> _Goal_
Render the stretch of records from the line containing "1710x630 pixels." through the line containing "coord(359,580)" as a Markdown table with the columns Row and Line, numbering each line and leaving out blank ones.

> _Dataset entries_
"""

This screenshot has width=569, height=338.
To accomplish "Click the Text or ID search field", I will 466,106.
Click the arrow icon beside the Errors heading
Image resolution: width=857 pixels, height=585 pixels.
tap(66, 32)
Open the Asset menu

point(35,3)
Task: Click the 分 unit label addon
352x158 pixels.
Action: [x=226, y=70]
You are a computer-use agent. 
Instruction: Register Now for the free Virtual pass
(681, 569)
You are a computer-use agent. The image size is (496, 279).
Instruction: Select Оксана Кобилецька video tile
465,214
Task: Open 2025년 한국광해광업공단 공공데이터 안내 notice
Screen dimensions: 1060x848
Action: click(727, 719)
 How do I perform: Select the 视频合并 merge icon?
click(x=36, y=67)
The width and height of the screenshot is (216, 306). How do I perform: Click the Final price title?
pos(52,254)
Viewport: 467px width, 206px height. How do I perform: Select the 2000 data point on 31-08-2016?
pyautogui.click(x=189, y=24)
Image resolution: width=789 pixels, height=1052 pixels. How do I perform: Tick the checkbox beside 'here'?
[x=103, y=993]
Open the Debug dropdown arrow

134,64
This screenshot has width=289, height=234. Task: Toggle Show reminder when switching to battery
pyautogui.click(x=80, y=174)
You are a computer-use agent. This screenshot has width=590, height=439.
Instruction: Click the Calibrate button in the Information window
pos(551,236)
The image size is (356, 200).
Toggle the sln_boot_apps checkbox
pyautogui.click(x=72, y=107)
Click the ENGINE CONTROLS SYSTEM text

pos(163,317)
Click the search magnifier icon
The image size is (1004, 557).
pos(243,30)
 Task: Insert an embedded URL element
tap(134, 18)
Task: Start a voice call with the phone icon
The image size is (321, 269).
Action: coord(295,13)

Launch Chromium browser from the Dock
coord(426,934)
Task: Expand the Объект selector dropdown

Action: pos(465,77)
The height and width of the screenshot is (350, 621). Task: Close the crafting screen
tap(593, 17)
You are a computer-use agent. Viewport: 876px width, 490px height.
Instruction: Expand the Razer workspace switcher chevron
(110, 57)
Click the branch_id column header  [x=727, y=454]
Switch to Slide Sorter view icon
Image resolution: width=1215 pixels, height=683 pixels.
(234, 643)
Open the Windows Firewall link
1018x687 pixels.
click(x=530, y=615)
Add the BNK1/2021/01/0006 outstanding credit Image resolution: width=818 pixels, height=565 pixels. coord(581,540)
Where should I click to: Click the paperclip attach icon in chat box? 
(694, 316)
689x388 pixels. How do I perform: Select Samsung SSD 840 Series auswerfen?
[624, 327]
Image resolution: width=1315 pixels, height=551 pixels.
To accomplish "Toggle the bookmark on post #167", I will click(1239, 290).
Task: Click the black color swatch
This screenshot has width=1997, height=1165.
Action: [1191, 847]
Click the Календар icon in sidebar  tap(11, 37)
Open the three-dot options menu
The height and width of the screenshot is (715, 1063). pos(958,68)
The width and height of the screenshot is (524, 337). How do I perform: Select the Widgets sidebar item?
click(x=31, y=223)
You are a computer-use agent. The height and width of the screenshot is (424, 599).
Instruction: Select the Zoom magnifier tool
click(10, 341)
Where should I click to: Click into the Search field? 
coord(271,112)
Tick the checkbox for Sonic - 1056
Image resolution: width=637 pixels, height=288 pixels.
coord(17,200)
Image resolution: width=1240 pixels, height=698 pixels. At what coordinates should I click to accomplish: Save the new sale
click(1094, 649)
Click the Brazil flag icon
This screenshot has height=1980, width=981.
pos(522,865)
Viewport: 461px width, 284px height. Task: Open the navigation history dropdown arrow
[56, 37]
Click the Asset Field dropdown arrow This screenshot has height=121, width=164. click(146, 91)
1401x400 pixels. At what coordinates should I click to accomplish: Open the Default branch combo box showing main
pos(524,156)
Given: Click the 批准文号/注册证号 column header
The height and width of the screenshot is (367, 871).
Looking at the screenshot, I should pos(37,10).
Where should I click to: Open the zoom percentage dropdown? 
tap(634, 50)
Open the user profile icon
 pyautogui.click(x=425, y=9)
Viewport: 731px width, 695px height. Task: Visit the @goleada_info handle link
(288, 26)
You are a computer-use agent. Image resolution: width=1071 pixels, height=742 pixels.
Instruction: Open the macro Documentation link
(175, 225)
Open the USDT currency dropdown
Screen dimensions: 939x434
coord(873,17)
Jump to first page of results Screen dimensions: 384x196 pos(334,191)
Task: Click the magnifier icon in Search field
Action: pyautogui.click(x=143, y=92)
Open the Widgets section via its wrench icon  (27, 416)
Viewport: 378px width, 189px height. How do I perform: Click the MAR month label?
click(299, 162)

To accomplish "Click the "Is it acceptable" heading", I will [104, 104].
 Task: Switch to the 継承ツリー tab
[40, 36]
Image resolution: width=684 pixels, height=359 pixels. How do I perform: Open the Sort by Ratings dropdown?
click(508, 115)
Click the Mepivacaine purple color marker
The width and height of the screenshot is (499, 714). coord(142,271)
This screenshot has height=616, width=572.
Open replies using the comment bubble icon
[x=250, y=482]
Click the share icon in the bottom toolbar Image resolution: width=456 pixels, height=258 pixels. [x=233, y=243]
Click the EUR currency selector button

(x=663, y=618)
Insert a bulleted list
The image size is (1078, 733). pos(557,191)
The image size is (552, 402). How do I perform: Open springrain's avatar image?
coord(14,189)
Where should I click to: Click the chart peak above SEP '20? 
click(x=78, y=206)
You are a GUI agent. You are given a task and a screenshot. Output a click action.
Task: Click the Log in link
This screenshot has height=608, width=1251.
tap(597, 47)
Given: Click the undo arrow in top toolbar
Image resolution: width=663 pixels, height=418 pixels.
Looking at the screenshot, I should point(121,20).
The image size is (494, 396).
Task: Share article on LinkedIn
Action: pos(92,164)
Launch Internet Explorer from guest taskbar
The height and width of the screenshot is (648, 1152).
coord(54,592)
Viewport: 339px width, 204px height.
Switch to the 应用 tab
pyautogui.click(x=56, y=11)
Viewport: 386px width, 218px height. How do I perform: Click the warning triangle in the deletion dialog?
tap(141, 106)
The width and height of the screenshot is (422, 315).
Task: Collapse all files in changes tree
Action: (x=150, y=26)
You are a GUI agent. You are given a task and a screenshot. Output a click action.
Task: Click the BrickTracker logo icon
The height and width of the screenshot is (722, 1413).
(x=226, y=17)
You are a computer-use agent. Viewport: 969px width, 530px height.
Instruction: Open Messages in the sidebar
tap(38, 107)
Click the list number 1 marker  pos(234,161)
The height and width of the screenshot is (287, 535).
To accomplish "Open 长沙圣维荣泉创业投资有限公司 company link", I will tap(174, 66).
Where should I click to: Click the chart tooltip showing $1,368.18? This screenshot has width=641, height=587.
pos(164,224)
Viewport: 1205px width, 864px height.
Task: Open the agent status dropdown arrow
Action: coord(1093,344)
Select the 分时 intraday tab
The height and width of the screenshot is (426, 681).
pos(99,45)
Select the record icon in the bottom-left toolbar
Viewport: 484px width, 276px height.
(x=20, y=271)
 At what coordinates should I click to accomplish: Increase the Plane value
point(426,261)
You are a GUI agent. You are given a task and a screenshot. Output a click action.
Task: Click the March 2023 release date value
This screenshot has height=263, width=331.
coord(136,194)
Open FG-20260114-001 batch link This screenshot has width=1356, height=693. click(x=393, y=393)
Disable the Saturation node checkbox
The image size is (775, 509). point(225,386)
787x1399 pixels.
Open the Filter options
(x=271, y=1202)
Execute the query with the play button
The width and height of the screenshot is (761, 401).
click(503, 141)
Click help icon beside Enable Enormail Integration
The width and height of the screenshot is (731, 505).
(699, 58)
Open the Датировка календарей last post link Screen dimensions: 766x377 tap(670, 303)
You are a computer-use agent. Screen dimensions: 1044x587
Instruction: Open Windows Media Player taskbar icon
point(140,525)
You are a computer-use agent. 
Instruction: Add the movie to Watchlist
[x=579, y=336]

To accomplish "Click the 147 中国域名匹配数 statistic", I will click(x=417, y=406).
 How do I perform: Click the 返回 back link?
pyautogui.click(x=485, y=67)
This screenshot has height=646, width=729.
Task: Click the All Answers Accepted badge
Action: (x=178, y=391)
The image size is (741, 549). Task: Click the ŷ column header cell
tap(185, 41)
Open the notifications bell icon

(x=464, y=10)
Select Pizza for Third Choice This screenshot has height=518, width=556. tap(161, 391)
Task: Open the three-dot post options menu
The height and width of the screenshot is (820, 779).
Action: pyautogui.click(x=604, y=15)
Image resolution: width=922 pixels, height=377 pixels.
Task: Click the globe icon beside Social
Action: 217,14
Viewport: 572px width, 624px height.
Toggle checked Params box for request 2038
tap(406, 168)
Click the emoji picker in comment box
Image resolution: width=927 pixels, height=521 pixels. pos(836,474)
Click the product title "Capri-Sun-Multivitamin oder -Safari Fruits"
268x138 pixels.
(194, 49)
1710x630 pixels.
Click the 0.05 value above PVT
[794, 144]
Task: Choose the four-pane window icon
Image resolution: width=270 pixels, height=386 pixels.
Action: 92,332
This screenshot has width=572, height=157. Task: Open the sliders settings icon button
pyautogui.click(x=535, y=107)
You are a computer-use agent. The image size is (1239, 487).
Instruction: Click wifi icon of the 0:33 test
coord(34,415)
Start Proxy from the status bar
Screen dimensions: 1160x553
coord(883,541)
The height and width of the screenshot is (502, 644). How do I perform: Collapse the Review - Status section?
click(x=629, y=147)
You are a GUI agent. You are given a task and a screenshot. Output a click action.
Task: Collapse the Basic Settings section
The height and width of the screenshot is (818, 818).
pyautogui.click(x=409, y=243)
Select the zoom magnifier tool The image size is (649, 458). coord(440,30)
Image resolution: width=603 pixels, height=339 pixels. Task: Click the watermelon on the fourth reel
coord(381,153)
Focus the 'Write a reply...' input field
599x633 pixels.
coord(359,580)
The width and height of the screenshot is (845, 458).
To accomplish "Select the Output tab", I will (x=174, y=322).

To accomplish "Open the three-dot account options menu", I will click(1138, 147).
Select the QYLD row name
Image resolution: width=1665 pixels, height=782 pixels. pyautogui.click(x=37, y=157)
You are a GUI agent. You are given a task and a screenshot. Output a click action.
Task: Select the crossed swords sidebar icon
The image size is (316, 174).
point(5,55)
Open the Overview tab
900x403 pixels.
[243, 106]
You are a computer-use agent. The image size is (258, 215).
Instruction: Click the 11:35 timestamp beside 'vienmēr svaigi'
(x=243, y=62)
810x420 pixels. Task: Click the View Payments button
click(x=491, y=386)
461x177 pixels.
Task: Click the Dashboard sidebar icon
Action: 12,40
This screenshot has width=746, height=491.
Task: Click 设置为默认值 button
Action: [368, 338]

"""

> _Solution to the exercise_
| Row | Line |
|---|---|
| 1 | 1710x630 pixels. |
| 2 | Click the 0.05 value above PVT |
| 3 | [794, 144] |
| 4 | Task: Choose the four-pane window icon |
| 5 | Image resolution: width=270 pixels, height=386 pixels. |
| 6 | Action: 92,332 |
| 7 | This screenshot has width=572, height=157. Task: Open the sliders settings icon button |
| 8 | pyautogui.click(x=535, y=107) |
| 9 | You are a computer-use agent. The image size is (1239, 487). |
| 10 | Instruction: Click wifi icon of the 0:33 test |
| 11 | coord(34,415) |
| 12 | Start Proxy from the status bar |
| 13 | Screen dimensions: 1160x553 |
| 14 | coord(883,541) |
| 15 | The height and width of the screenshot is (502, 644). How do I perform: Collapse the Review - Status section? |
| 16 | click(x=629, y=147) |
| 17 | You are a GUI agent. You are given a task and a screenshot. Output a click action. |
| 18 | Task: Collapse the Basic Settings section |
| 19 | The height and width of the screenshot is (818, 818). |
| 20 | pyautogui.click(x=409, y=243) |
| 21 | Select the zoom magnifier tool The image size is (649, 458). coord(440,30) |
| 22 | Image resolution: width=603 pixels, height=339 pixels. Task: Click the watermelon on the fourth reel |
| 23 | coord(381,153) |
| 24 | Focus the 'Write a reply...' input field |
| 25 | 599x633 pixels. |
| 26 | coord(359,580) |